**Written task 1**
According to the passage about learning to spin, which spindle came in the kit ordered from Spunky Eclectic?
**Written task 2**
Write a continuation of the passage about learning to spin, picking up after its final sentence.
-------- Document text
Right. So, over the last couple of months I’ve been thinking about trying my hand at spinning. I went down to Renaissance Yarns during one of their spinning Sundays to see how it’s done. It was really neat, so I asked to try it out, and I did horribly. I couldn’t get the fiber to draft right, it kept getting wrapped around the bobbin wrong, bleh bleh bleh.
 
I wanted to practice at home, but I couldn’t see my self buying a wheel yet. So I decided to get a drop spindle to learn drafting and how fiber behaves when spun. I ordered a spinning kit from Spunky Eclectic, which came with a Cascade Little Si spindle, a bag of Corriedale handpainted roving, and a bag of handpainted Bluefaced Leicester (BFL). I practiced a bit with the Corriedale, and I did alright. Not great, but alright. I spun a bunch of singles (what you get when you spin roving; you take multiple singles to ply yarn) but it was slow.
 
 
Fast forward about a month, and there I am at my mother-in-law’s house. She has this spinning wheel, made by an uncle, and she graciously lets me borrow it. It’s a lovely wheel, all hand-crafted, in excellent working order.
----------------
-------- Source data
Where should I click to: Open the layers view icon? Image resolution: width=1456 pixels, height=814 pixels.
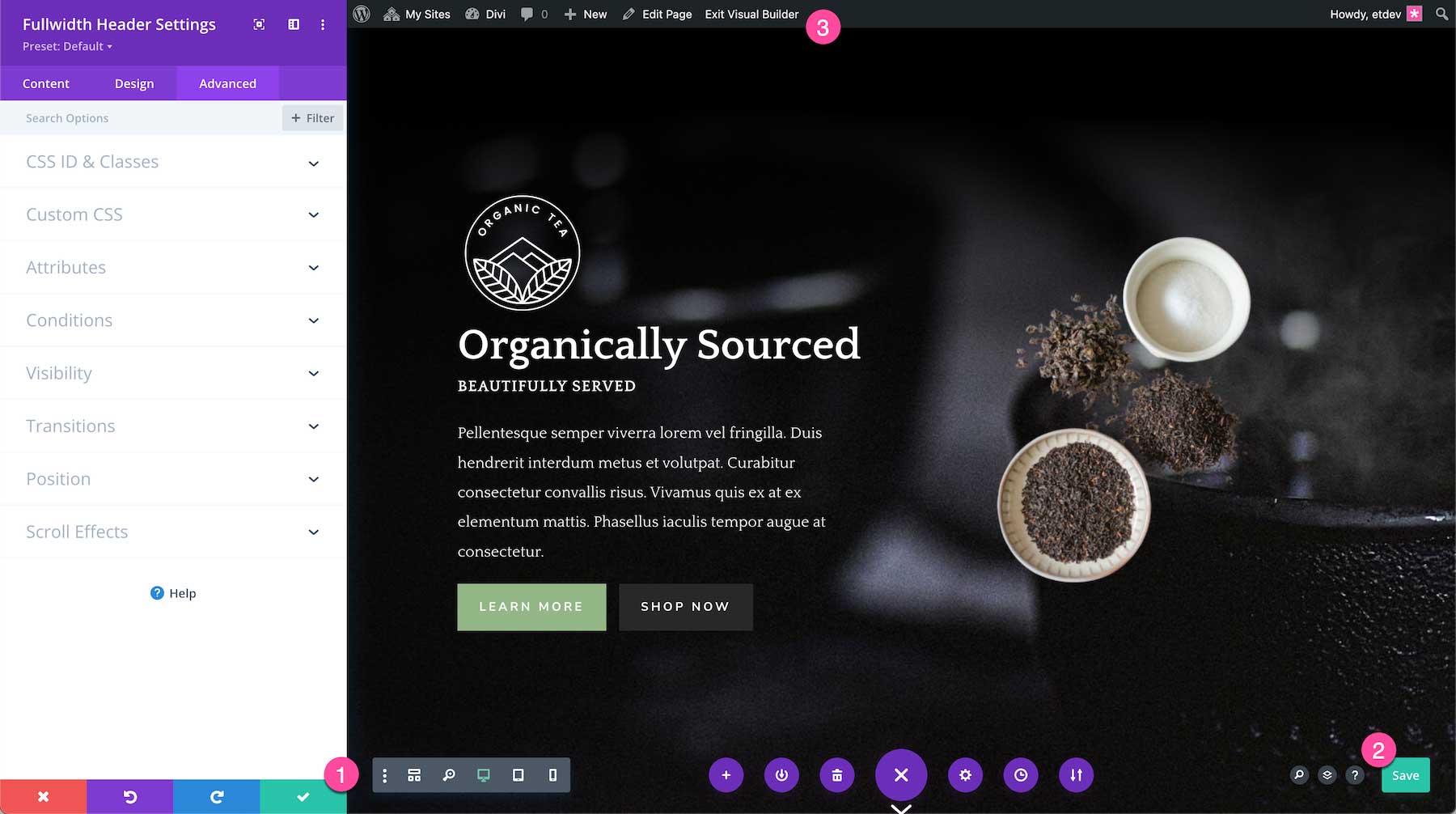pos(1327,775)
----------------
**Expected answer 1**
A Cascade Little Si spindle.

**Expected answer 2**
 
 
After I got the wheel home, I grabbed the Corriedale that I was using on the drop spindle and spun up some singles. My consistency is all over the place, but I get the hang of it. Eventually I spun enough singles to try plying. I plied two small skeins, soaked them to set the twist, hung them to dry, and voila, something that looks like yarn!
 
 
As you can see, it goes thick and thin. I need to practice to get the thickness and spin to be consistent, but I think I’m on my way. The skein in the back was my first atttempt. I did the second skein (front) a little thicker, and the spin is a little better on it too.
 
I think I might actually like spinning. Yeah, I need another fiber hobby like I need a hole in the head, but what can you do?